» Document extract

Internal data compiled by the Commonwealth Bank on credit and debit card spending has shown that consumer spending has dropped by 9 percent so far in the September quarter. The bank is forecasting “a big contraction” of around 4.5 percent for the three-month period.

But, as economic distress worsens, the federal government is moving to cut relief spending, as it pushes for the economy to open up, regardless of the level of COVID-19 cases.

Frydenberg said that once the vaccination targets of 70 and 80 percent of the adult population were reached, there should be “no expectation that the scale of our economic support would need to continue in the same way it is today.”

Some restrictions may remain before those levels were reached and that would need to be “factored” into government decision-making. But large programs would not be required. “That economic support can’t continue,” he said.

The existing levels of support are already inadequate. The number of people receiving the JobSeeker unemployment benefit has increased by 36 percent, compared with pre-pandemic levels. While some people are getting the $750 disaster payment, others are being forced to try and survive on $315 a week.

As Frydenberg was claiming that the latest growth data showed the “resilience” of the Australian economy, Foodbank Australia, the leading provider of food and groceries to charities, has reported that it is handing out as many hampers in one day as it would normally do in a week. The organisation’s chief executive, Brianna Casey, said the demand was “mind-blowing.”

“In NSW, we are receiving thousands of inquiries. We have actually seen a growth in food relief of 200 percent in the last nine weeks. Last week in both NSW and the ACT, we had the biggest distribution week on record,” she said.

Research by the Australian Council of Social Services shows that because of the restrictions imposed on the very limited assistance provided by the federal government, almost 90 percent of those on the lowest incomes in lockdown are not receiving the disaster payment.

It is a very different story at the financial heights of the economy—the constituency for which Frydenberg speaks with his talk of “resilience.”

Oxfam has estimated that, in the 18 months of the pandemic, Australia’s 31 billionaires have seen their fortunes increase by nearly $85 billion.

The most egregious expression of this process is the iron ore magnate, Andrew Forrest, who has raked in around $857 million a year for the past 10 years—a rate of wealth accumulation of $2.35 million a day.

» Given data
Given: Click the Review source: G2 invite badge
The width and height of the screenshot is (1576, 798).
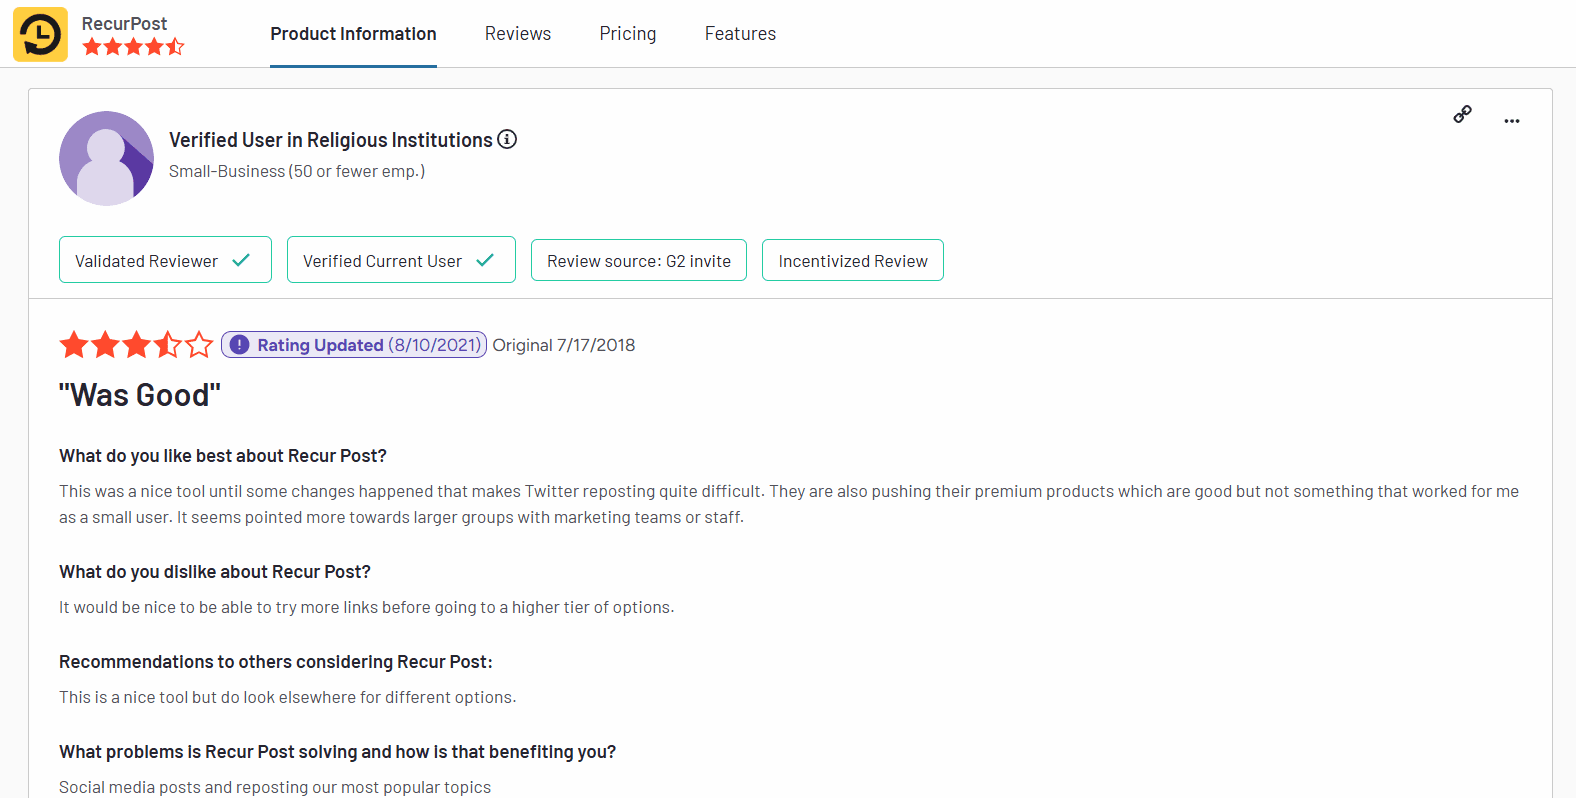Looking at the screenshot, I should click(638, 261).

» Work task A
Decide whether each statement agrees with the article on Australian consumer spending and pandemic relief. For each, answer yes or no and quote the words of the article that decide it.
(i) The Commonwealth Bank expects the economy to contract by about 4.5 percent over the three-month period.
(ii) The number of people on the JobSeeker unemployment benefit has risen by 50 percent compared with pre-pandemic levels.
(iii) Oxfam estimates that the fortunes of Australia's 31 billionaires grew by nearly $85 billion during the pandemic.
» Work task B
Answer these questions from the article on Australian consumer spending and pandemic relief.
(i) By what percentage has consumer spending dropped so far in the September quarter?
(ii) What growth in food relief has Foodbank seen in the last nine weeks?
(iii) About how much has Andrew Forrest taken in each year over the past 10 years?
» Work task C
Pick up the article on Australian consumer spending and pandemic relief after its final sentence and continue it.

» Expected output A
(i) Yes: "The bank is forecasting “a big contraction” of around 4.5 percent for the three-month period."
(ii) No: "The number of people receiving the JobSeeker unemployment benefit has increased by 36 percent, compared with pre-pandemic levels."
(iii) Yes: "Oxfam has estimated that, in the 18 months of the pandemic, Australia’s 31 billionaires have seen their fortunes increase by nearly $85 billion."

» Expected output B
(i) 9 percent
(ii) 200 percent
(iii) Around $857 million

» Expected output C
At the same time, a veritable looting operation of public funds has been carried out by some of the country’s largest companies. According to the Australian Broadcasting Corporation’s “7.30” program, tens of thousands of companies benefited to the tune of $6 billion from the federal government’s JobKeeper wage subsidy. One in six companies that received the payment suffered no fall in turnover, while others, that doubled and even tripled their turnover, received hundreds of millions of dollars.

This was not a case of a few “rogue” operators, but was built into the very foundations of the system, which was designed by the Morrison government in the closest collaboration with the trade union peak body, the ACTU, at the start of the pandemic.

The poster boy of this process has been Gerry Harvey, the billionaire head of the retail giant Harvey Norman. This week he belatedly repaid $6 million of JobKeeper, given to his head office, but is keeping another $15 million. The company received the money even as Harvey reported at the start of the pandemic that panic buying was “an opportunity,” and the company’s sales were up by 9 percent.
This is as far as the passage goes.